April 21, 1995|By Leon T. Hadar

FROM HOME and abroad voices have begun to counsel America that with communism's death, the world must prepare for a new threat -- radical Islam.

This threat is symbolized by the Middle Eastern Muslim fundamentalist, a Khomeini-like creature armed with a radical ideology and nuclear weapons, intent on launching a violent jihad, or holy war, against Western civilization.

The image has been magnified by the trial of a group of Muslim terrorists from the Middle East in the bombing of New York's World Trade Center.

But if anything, an attempt to build up Islam as the new enemy of the West plays into the hands of isolated groups who want to create a sense of a coming world war between Christianity and Islam -- groups such as the one allegedly involved in the World Trade Center bombing.

Like the Red Menace of the Cold War era, the Green Peril -- green being the color of Islam -- is now being described as a cancer spreading around the globe, undermining the legitimacy of Western values and threatening U.S. national security.

In short, all the instability in the post-Cold War Middle East and its peripheries is described as part of a grand scheme perpetrated by "Islam International."

ZTC But far from being a unified power, Islam is, in fact, currently on the defensive against militant anti-Muslim fundamentalists.

In the former Yugoslavia, the Westernized and secular Muslim is threatened with extinction by Serbian nationalism, with its strong connection to the Eastern Orthodox Church.

In Central Asia, the old communist guard, with support from Russian nationalists, has campaigned against both Westernized and Islamic opposition groups, sending a wave of Muslim refugees from Tajikistan into Afghanistan.

In France and Germany, racist and neo-Nazi groups have tried to violently eject large Muslim immigrant populations. These developments do not reflect a war between Western and Islamic civilizations.

Ironically, the most militant and successful Islamic fundamentalist offensive was led and financed by the United States.

The broad coalition of Mujahadeen freedom fighters, trained by Washington and the Pakistani government, successfully ousted the Moscow-backed regime in Afghanistan in April 1992.

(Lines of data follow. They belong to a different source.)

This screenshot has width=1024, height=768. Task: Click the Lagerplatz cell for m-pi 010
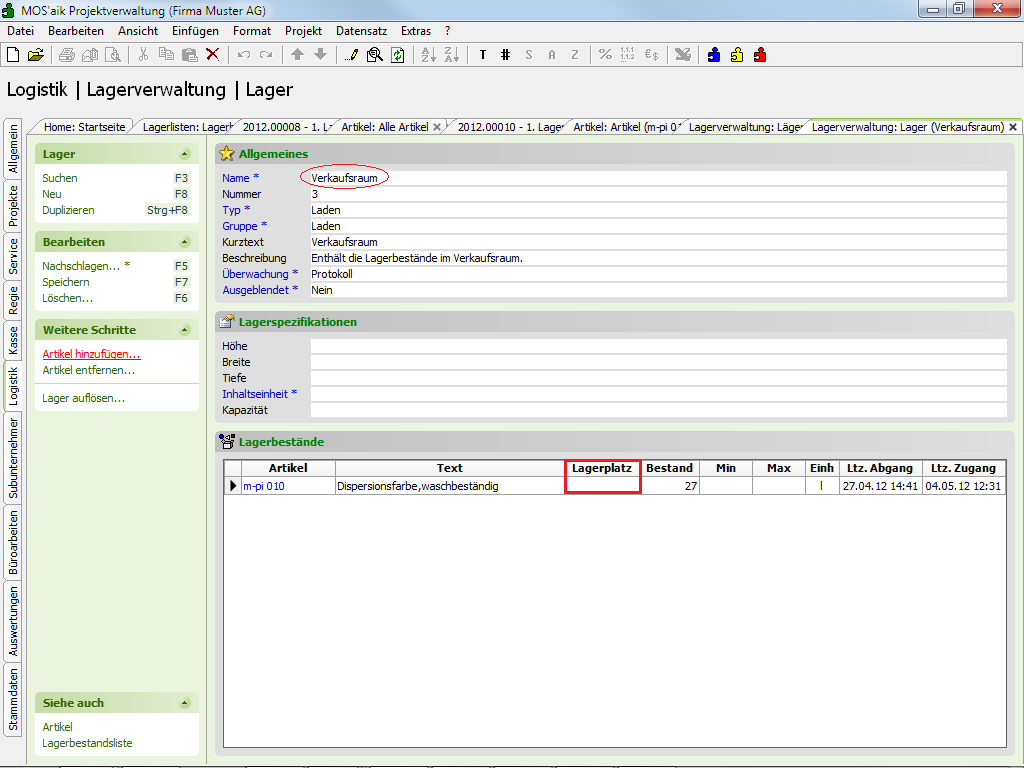point(602,486)
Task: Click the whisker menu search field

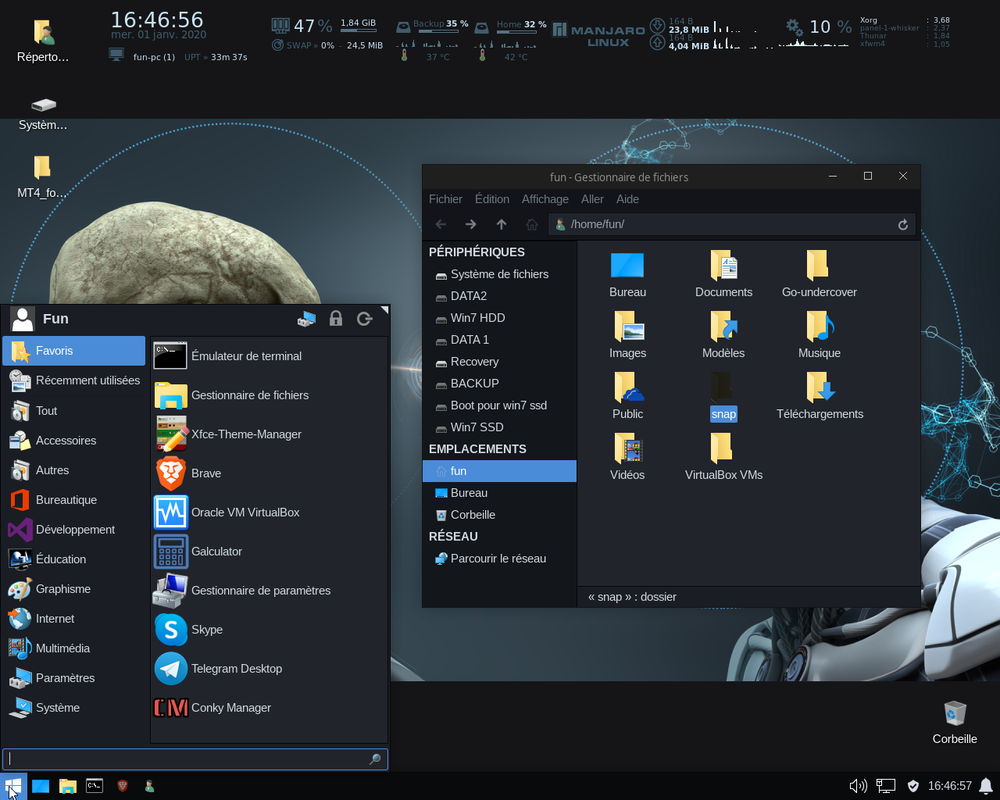Action: coord(195,759)
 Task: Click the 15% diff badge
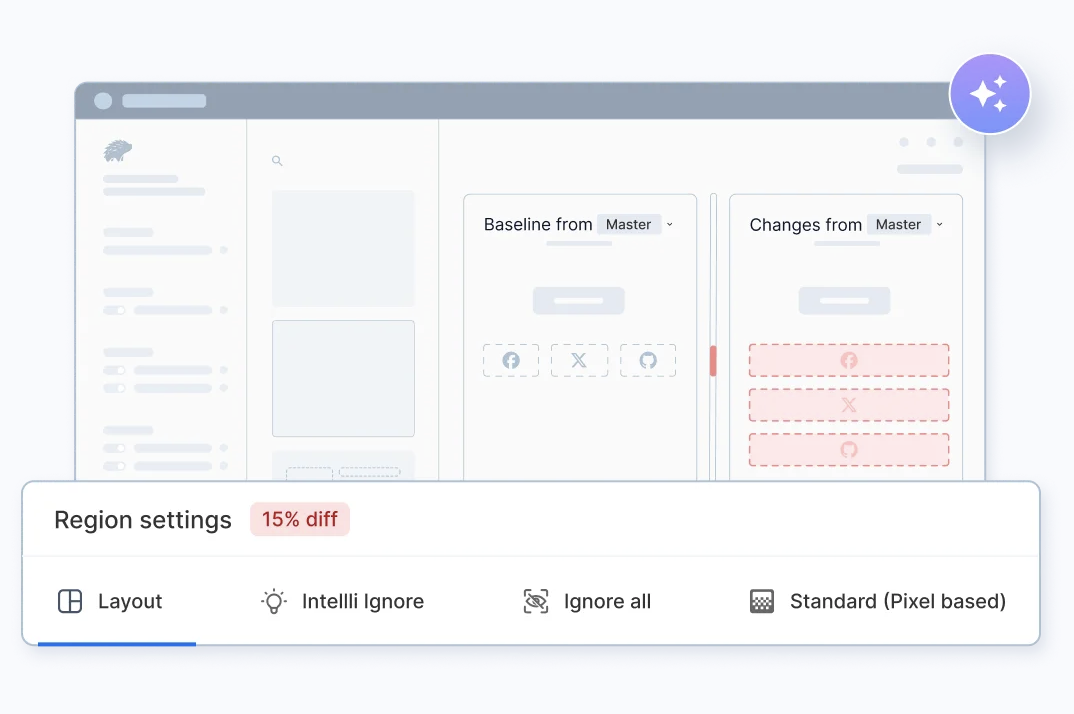pyautogui.click(x=300, y=520)
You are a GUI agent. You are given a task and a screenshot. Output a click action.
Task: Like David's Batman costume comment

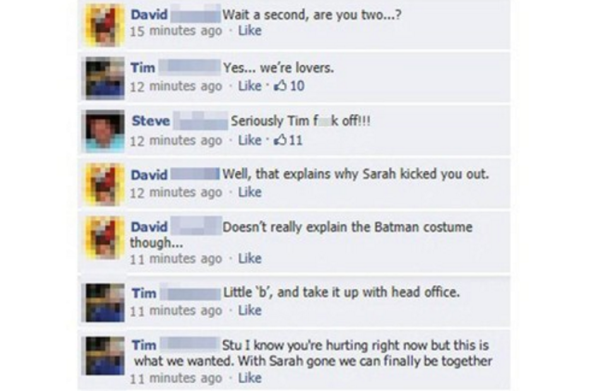(250, 259)
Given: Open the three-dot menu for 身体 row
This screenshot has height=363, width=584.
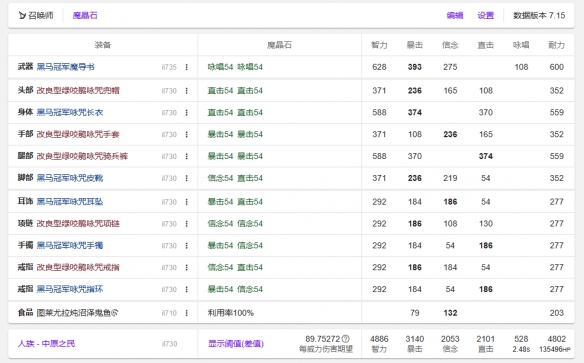Looking at the screenshot, I should (187, 112).
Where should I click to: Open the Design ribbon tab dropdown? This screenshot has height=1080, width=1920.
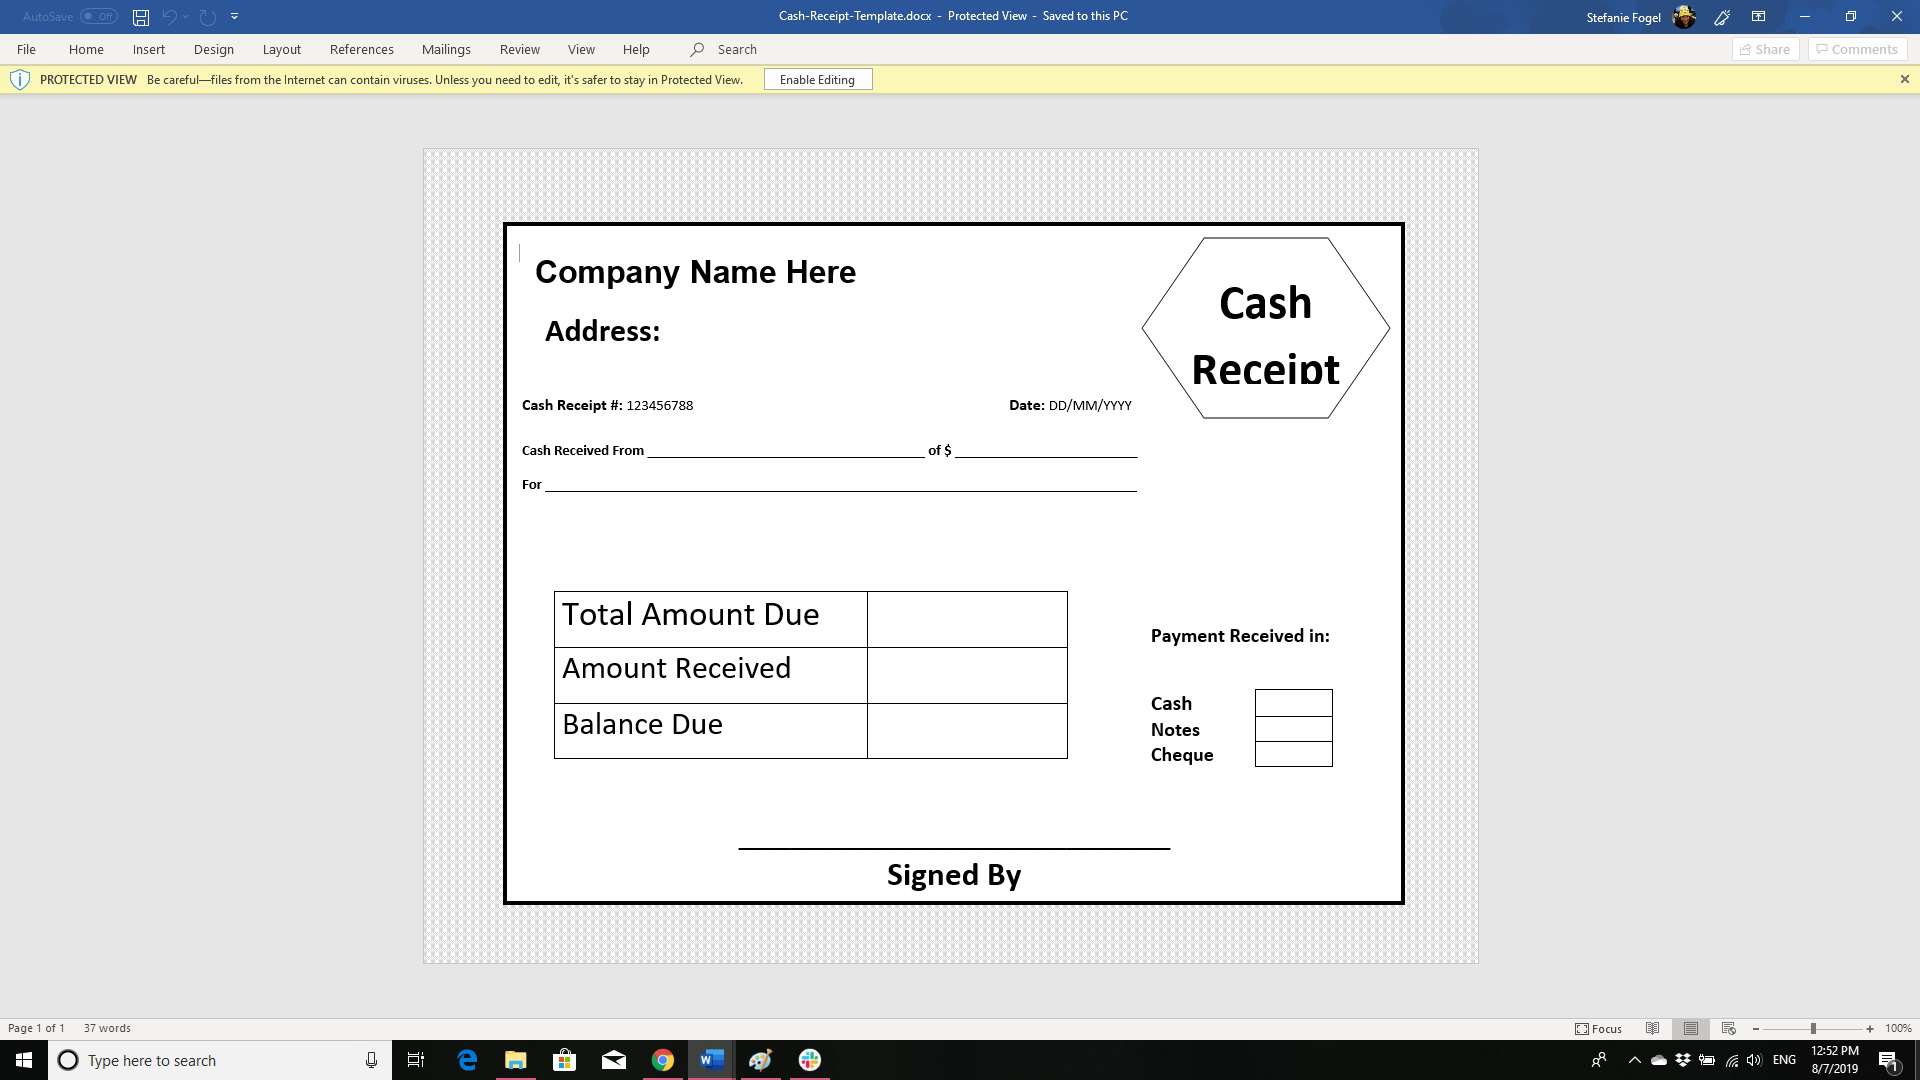click(x=214, y=49)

Sheik Rahman and the World Trade Center bombing suspects had been involved in recruiting volunteers to fight with the Mujahadeen in Afghanistan.

The Islamic movement -- unlike communism in its heyday -- is not a powerful global ideology competing with democracy.

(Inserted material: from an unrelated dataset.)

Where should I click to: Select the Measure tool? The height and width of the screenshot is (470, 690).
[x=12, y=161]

Rather, as an umbrella for diverse and disorganized political ideologies, political Islam is only one of the many and multifaceted elements in the colorful Middle Eastern tapestry.

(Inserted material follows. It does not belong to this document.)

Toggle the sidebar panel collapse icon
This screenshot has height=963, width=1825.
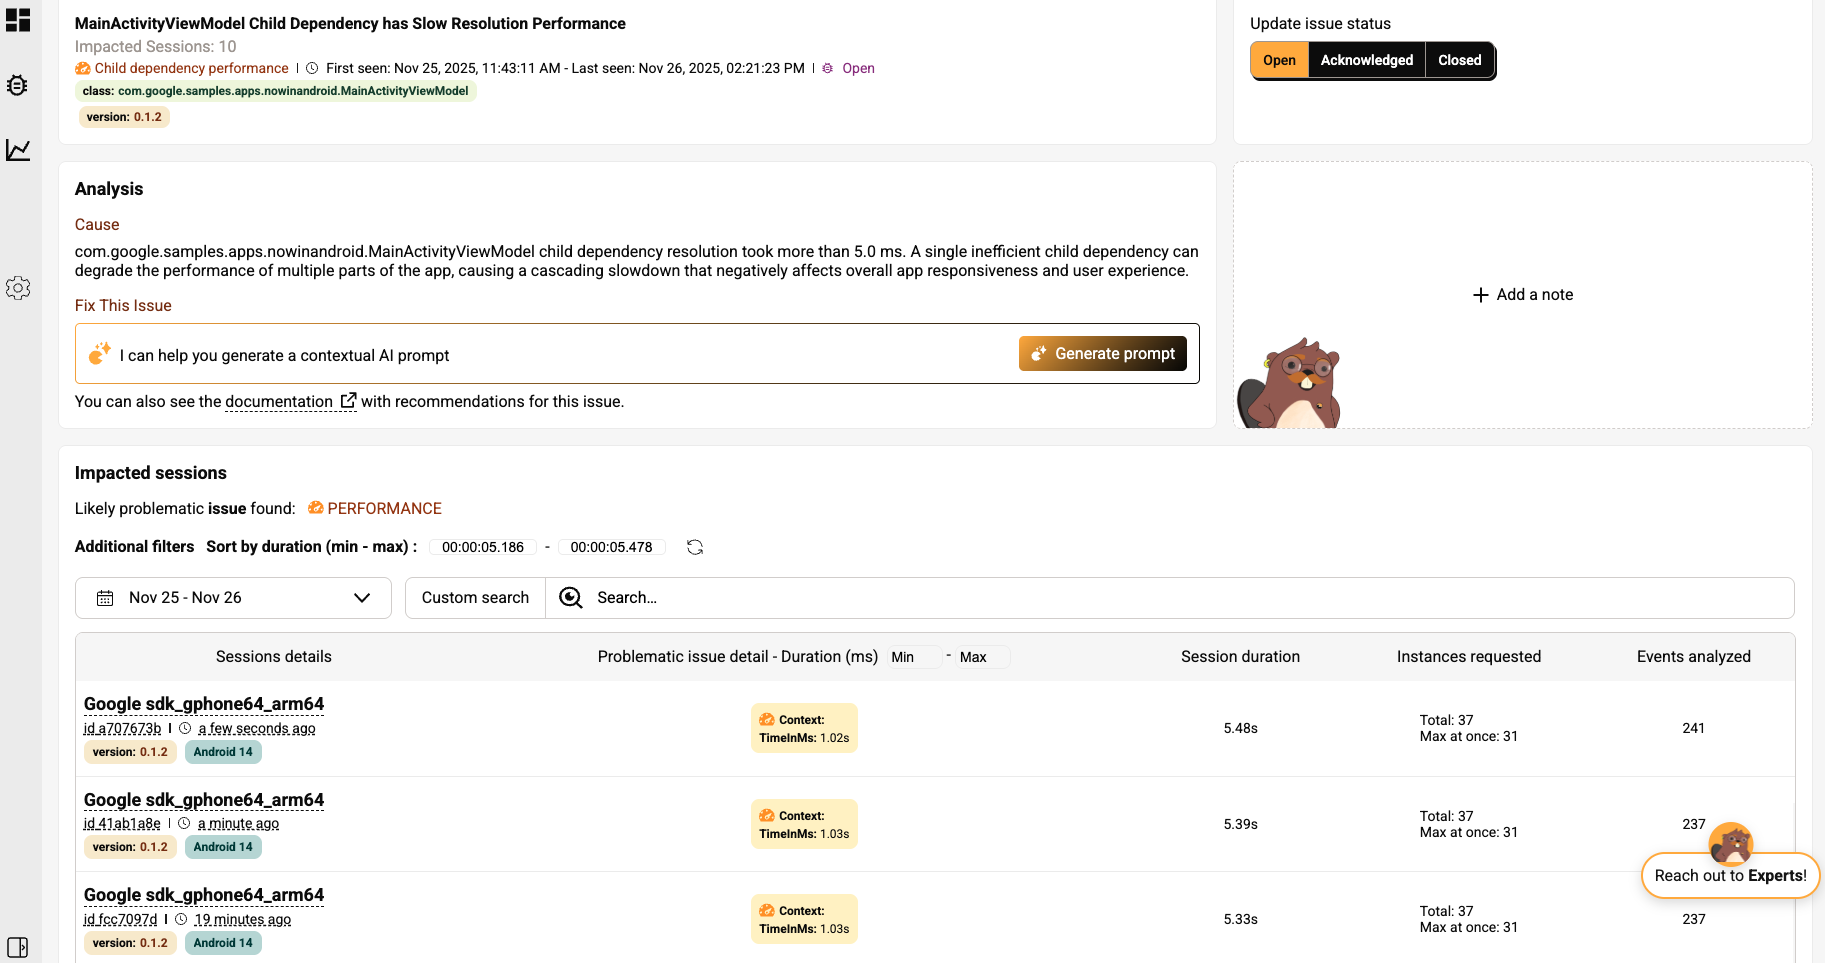[18, 946]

The political clout the Islamists now have is due not to the desire of Arabs and others to live under strict Islamic rule, but to the perceived failure of Western models of political and economic order, including nationalism and socialism, to solve the Middle East's problems.

The Islamic groups combine a strange mix of atavism, romanticism and a respect for certain free-market ideas and for Western technology.

The mosque and the audiocassette have become their two major propaganda tools, reflecting the love-hate prism through which they view the West.

The greatest hypocrisy in the debate over political Islam is the fact that Americans have fought a war and committed their military and diplomatic power to secure the survival of the most fundamentalist state of all -- Saudi Arabia.

The Saudi government is actually more rigid in its application of Islamic law and more repressive in many respects than the one in Tehran.

Saudi Arabia has no form of popular representation. Political rights are totally denied to women and non-Muslims. The regime has consistently applied sharia to criminal justice. It has financed a variety of Islamic groups worldwide, including the Hamas.

Its ruler, King Fahd, has publicly stated that the "democratic system that is predominant in the world is not a suitable system for the peoples of our region" and that "the system of free elections is not suitable to our country."

Indeed, Saudi Arabia, like all the other Arab oil-exporting states of the Persian Gulf, is an absolute monarchy that does not recognize the concepts of civil rights or civil liberties.

The United States should take a cue from one of President Clinton's predecessors at the White House, John Quincy Adams, and resist the pressures to go "abroad in search of monsters to destroy."

Indeed, looking for the imaginary Muslim monsters will involve major costs for the United States, including a possible rise in terrorist activity in the United States.

Leon T. Hadar teaches at the American University School of International Service and is an adjunct scholar in foreign-policy studies at the Cato Institute. This article is adapted from a longer version in Foreign Affairs magazine.